O diretor-geral da Polícia Federal, Andrei Rodrigues, reforçou nesta quinta-feira (26) a relevância do trabalho da instituição no combate aos casos de feminicídio. Em entrevista ao programa Alô Alô Brasil, da Rádio Nacional, ele comentou sobre os recentes casos ocorridos em São Paulo e destacou o papel da PF na prevenção e investigação desses crimes.
“A PF tem um papel de integração com as agências estaduais, fornecendo apoio em tecnologia e experiência investigativa, para que polícias civil e militar atuem de forma eficaz, especialmente na prevenção”.

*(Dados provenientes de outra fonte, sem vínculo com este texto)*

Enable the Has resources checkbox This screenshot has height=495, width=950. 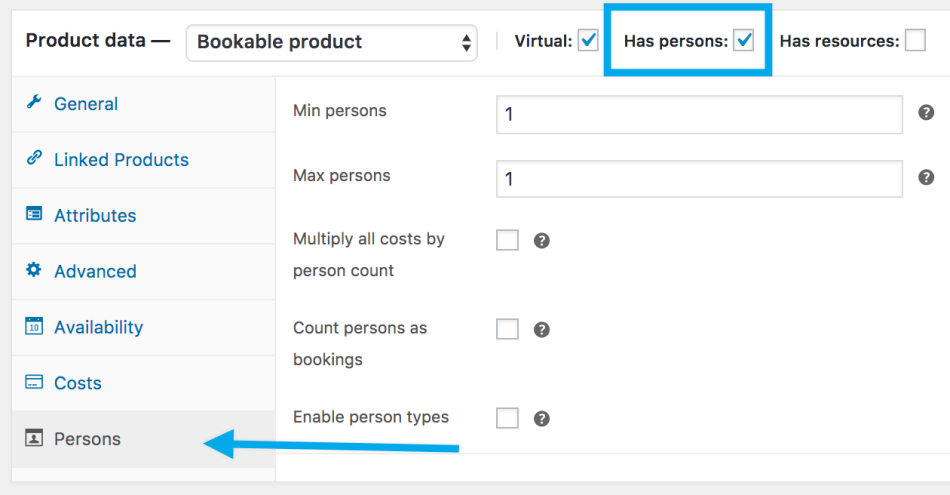pyautogui.click(x=914, y=41)
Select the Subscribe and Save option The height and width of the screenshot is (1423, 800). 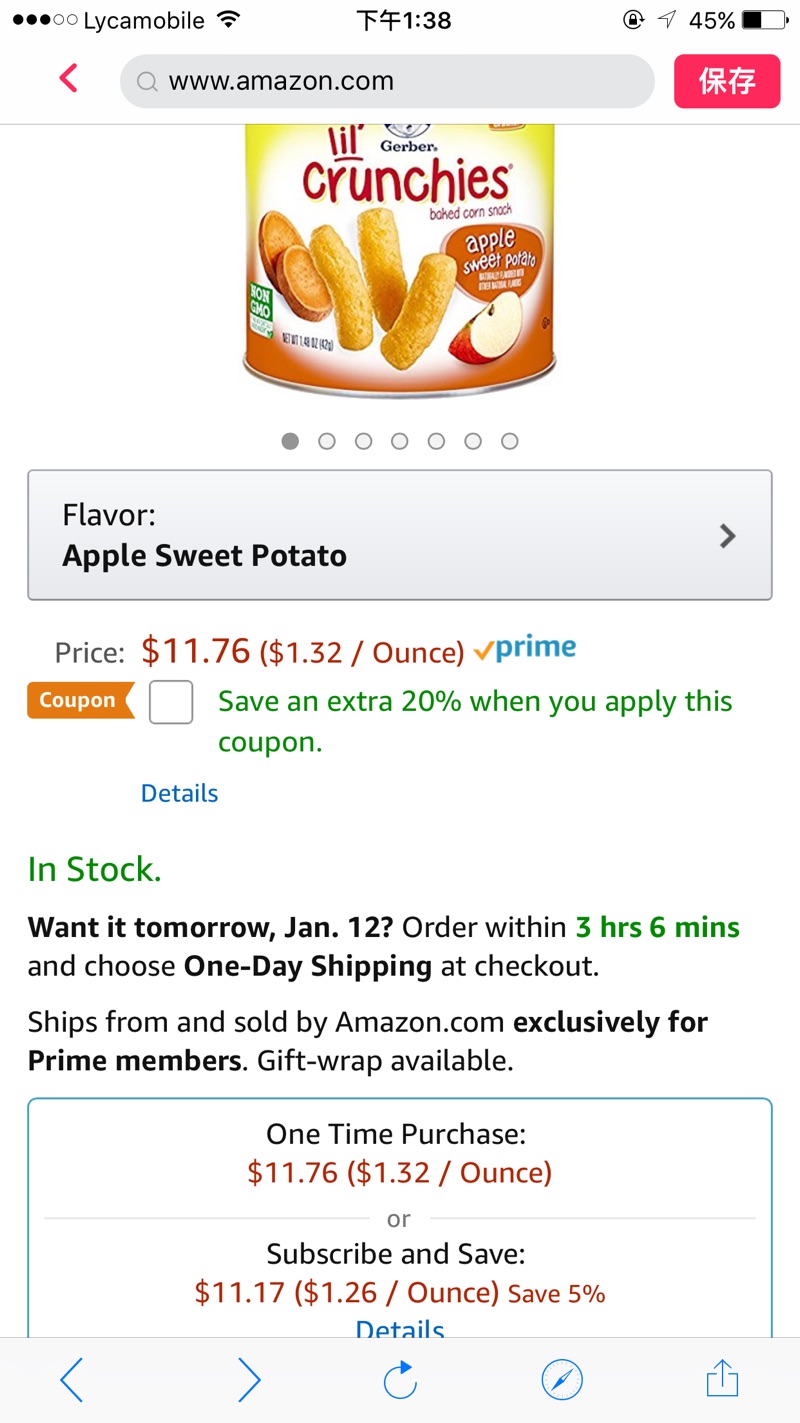point(399,1272)
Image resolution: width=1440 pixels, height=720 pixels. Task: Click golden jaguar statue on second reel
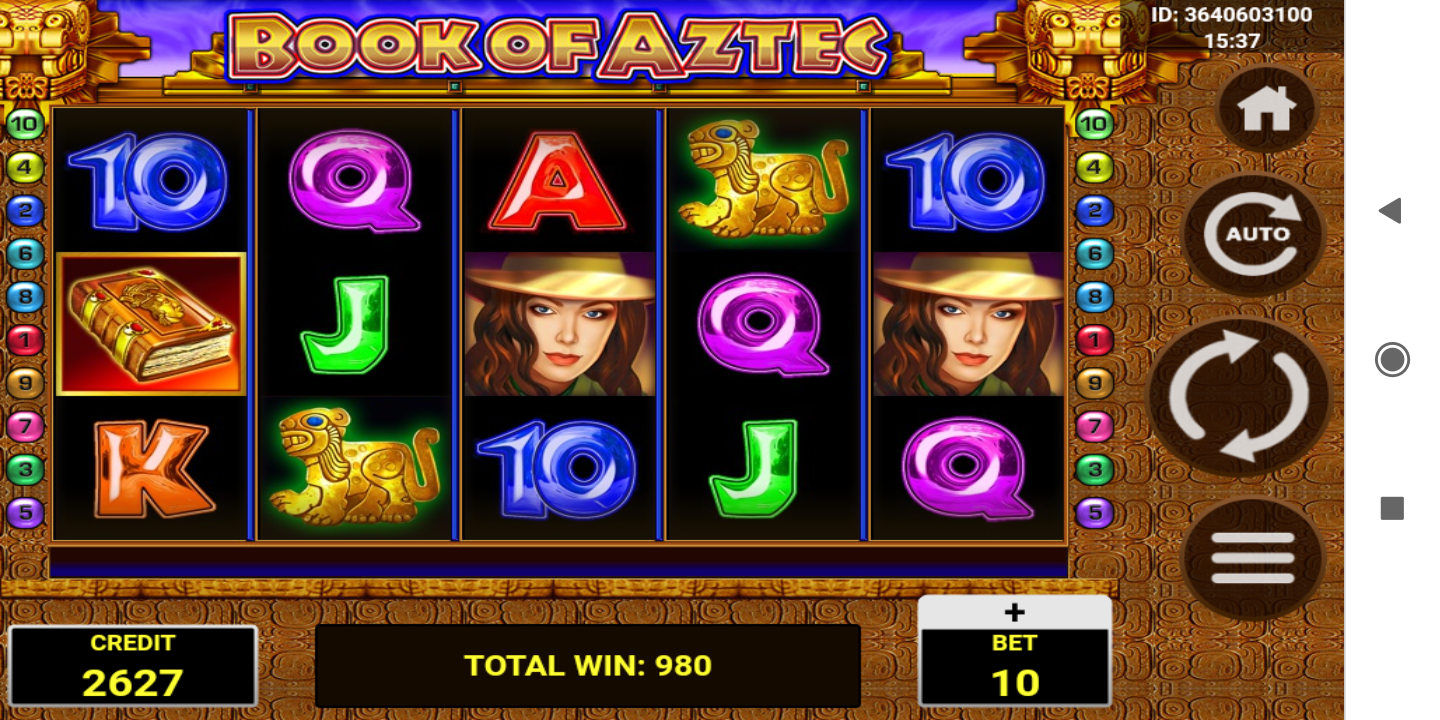pyautogui.click(x=354, y=467)
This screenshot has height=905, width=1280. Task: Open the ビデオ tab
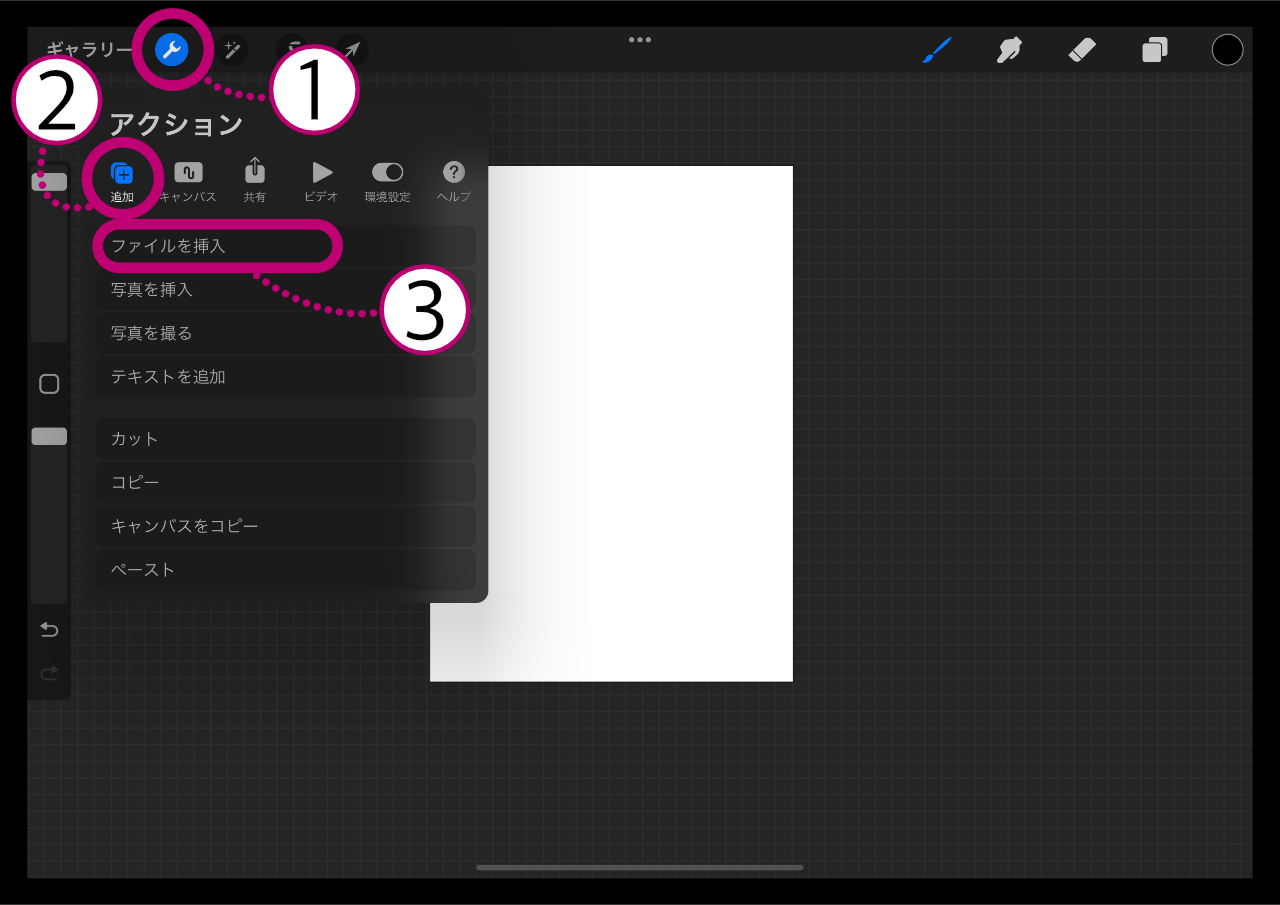point(321,181)
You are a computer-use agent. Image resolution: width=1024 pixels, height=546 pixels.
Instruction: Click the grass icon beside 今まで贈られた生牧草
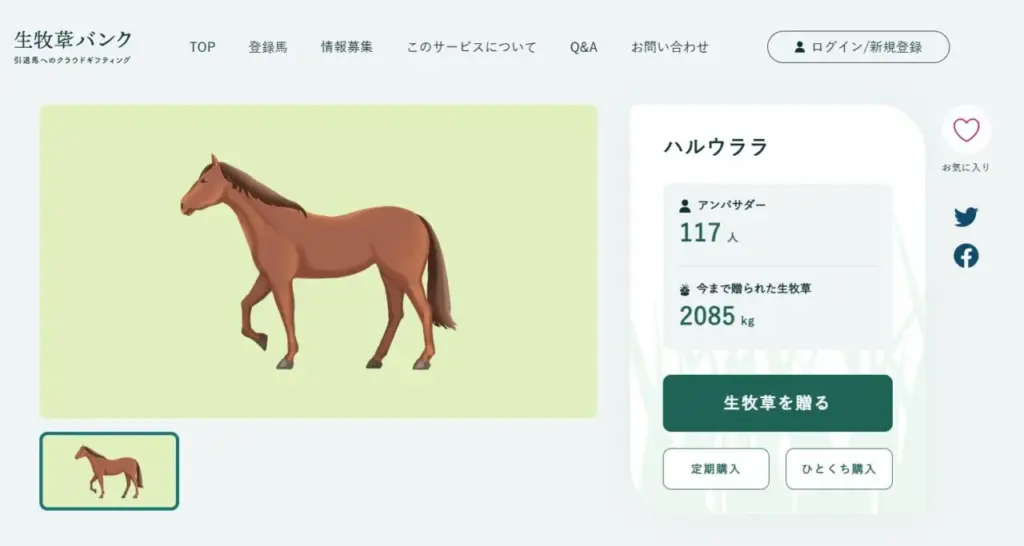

Rodrigues destacou que o feminicídio deve ser combatido em todos os seus vetores e contextos. “Infelizmente, o número de casos cresce. Muitas vezes, envolvem relações íntimas ou familiares que resultam no assassinato de mulheres por sua condição”.
Condenação de Marielle
O diretor da PF elogiou a atuação do Supremo Tribunal Federal (STF) na condenação dos mandantes do assassinato da vereadora Marielle Franco e do motorista Anderson Gomes. Segundo ele, a decisão evidencia a força das instituições brasileiras. Domingos Brazão, conselheiro do TCE-RJ, e Chiquinho Brazão, ex-deputado federal, foram condenados a 76 anos e três meses por organização criminosa, duplo homicídio e tentativa de homicídio contra a assessora Fernanda Chaves.
“É uma demonstração de que as instituições do Estado são mais fortes que o crime organizado e que resultados surgem quando funcionam”.
Investigações Banco Master
Sobre as apurações envolvendo o Banco Master, Rodrigues destacou que a ausência de investigados em comissões parlamentares é um direito assegurado. Ele explicou que o silêncio do investigado durante interrogatórios é respaldado pela doutrina e que o comparecimento em tais comissões muitas vezes é desnecessário.